Kyoto Prize winner to reflect on life

Go away, your idea is ridiculous.

Robert LangerThat’s what fellow engineers told Robert Langer in the 1970s when he proposed a novel way to slowly release cancer drugs into the body. He was a postdoc in the lab of renowned Boston surgeon Judah Folkman. But engineers didn’t like Folkman’s anti-cancer ideas, either.

They weren’t quite pariahs. But no one was listening.

Folkman pressed on. So did Langer. Time would prove both of them right in the fight against cancer. Langer, who joined the MIT faculty, is now considered to be the father of drug delivery technology, helping with everything from controlled-release cancer drugs to transdermal patches for people trying to quit smoking.

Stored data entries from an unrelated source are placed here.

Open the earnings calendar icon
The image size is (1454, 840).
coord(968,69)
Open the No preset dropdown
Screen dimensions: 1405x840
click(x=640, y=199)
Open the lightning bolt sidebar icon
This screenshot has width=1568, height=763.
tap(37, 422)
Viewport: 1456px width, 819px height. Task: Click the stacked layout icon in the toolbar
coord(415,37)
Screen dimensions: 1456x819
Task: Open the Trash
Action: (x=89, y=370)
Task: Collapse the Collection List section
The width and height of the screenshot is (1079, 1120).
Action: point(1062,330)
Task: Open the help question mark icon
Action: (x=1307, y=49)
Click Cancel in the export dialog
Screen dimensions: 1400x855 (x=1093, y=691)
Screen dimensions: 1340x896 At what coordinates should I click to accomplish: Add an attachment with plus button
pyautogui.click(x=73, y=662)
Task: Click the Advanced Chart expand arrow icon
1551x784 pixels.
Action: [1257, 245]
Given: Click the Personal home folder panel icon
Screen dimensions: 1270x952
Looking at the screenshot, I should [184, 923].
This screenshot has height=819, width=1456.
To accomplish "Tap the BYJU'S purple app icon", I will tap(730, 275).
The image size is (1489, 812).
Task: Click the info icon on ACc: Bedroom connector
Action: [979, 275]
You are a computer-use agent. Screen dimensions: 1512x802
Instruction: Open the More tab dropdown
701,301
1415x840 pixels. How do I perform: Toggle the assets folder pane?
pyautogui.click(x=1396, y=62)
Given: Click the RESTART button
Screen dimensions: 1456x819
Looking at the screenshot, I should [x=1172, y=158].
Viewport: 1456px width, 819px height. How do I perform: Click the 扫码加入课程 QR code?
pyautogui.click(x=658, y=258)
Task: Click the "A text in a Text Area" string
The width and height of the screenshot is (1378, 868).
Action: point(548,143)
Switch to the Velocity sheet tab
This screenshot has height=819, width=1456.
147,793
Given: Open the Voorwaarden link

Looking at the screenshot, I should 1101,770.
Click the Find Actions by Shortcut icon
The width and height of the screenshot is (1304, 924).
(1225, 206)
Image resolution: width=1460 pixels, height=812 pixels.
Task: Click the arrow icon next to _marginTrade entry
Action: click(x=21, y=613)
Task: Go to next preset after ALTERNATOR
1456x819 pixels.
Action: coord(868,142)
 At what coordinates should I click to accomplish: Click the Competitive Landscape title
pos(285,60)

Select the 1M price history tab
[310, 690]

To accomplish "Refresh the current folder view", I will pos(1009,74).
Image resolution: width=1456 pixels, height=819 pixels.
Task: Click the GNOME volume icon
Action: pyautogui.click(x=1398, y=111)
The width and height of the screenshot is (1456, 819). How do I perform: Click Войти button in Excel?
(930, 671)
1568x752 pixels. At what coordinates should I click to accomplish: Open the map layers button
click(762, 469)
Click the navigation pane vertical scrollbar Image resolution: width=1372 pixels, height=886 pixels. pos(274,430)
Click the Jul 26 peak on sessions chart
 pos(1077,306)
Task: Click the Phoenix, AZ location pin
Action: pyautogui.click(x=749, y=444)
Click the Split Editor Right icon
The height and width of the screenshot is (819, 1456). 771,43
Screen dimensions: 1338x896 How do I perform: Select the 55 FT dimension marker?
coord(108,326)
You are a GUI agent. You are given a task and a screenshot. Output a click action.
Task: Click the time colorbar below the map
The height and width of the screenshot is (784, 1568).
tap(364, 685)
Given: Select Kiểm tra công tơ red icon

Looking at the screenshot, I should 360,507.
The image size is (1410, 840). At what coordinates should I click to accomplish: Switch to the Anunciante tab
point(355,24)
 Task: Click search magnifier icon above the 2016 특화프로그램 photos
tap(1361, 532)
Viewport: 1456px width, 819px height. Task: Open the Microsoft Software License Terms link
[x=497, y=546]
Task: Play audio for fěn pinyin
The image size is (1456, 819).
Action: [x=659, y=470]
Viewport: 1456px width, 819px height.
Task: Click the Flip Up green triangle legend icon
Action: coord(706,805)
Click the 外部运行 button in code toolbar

Langer, 66, also helped pioneer tissue engineering, the subject of many of the 1,300 academic papers he has published. That’s more than twice the number of papers published by most top chemical engineers. Langer is the most cited engineer in history, and he has founded or co-created a couple of dozen biotech companies.

Last year, his body of work earned him the Kyoto Prize, Japan’s highest private honor for global achievement. He was honored for advanced technology. The Kyoto Prize also was given to American physicist Ed Witten for his work in mathematical sciences, and to Japan’s Fukumi Shimura for art that celebrates nature and the human spirit.